Noise | 11 years ago | Reply

@Cautious

I think Iran recognizes the risk but also knows it is a much better position than Saddam Hussian. In Saddam's time the west was at an all time high, but now its exhausted from wars and trying to recover from a recession and countries like Iran, Russia and China are trying to take advantage of the opportunity a weakened west gives them. Besides one of the rewards of being a nuclear capable state means no one will ever invade your country even if you are a dirt poor country like North Korea or Pakistan, and unlike North Korea and Pakistan, Iran is blessed massive amounts of Oil and Gas, if there were no sanctions Iran would be very prosperous, it has the educated people and the industrial base to be prosperous, all its needs is to get rid of the damn sanctions.
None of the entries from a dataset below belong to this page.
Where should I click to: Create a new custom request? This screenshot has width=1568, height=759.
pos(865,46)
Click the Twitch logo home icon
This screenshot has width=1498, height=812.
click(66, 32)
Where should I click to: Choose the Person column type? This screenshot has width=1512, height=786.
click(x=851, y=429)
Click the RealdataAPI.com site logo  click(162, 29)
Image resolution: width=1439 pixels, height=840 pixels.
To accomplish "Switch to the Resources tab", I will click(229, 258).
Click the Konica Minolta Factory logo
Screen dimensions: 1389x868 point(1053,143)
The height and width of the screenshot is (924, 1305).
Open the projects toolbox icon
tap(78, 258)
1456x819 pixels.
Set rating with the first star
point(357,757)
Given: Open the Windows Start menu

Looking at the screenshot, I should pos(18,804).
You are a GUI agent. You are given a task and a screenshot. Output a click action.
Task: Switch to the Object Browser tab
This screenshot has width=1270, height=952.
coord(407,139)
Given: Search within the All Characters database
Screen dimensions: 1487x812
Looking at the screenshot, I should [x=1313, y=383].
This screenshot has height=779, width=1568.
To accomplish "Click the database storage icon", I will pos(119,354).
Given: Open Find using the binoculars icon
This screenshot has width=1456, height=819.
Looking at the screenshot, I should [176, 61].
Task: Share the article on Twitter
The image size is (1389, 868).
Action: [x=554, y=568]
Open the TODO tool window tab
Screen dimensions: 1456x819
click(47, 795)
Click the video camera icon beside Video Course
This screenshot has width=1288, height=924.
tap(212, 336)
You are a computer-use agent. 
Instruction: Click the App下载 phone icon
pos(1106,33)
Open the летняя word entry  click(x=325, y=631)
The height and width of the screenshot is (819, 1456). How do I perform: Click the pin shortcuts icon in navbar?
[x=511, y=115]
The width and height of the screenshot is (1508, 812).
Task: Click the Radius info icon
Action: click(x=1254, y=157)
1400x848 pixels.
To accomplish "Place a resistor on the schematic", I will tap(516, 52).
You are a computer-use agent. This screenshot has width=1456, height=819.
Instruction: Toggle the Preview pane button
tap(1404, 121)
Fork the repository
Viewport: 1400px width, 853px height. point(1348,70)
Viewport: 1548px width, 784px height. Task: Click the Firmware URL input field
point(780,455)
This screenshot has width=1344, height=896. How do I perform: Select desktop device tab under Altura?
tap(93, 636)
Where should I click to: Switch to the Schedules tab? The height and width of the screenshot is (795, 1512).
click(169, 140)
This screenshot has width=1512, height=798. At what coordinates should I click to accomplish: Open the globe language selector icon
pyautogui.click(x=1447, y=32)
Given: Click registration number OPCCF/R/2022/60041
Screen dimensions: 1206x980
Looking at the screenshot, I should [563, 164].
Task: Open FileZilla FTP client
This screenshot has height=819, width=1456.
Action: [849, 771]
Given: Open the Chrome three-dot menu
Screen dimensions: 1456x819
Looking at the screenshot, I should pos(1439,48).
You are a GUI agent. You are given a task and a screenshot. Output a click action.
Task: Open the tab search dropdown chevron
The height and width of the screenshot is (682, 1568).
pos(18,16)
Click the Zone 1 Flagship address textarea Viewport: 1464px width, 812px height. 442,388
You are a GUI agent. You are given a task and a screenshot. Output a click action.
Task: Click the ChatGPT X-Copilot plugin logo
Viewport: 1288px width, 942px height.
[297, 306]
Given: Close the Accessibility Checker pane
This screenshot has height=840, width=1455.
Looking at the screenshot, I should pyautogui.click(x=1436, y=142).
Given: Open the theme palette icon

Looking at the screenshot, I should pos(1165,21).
If Iran does decide to build a deterrent you'd see the west blowing hot and cold for a few months but getting back to business as usual it comes to the terms with the fact that they cant do anything about it. The west will eventually have accept a reduced role in the middle east and wont be able to command the same clout they did in the last century, especially when the Saudi and Egyptians go nuclear too.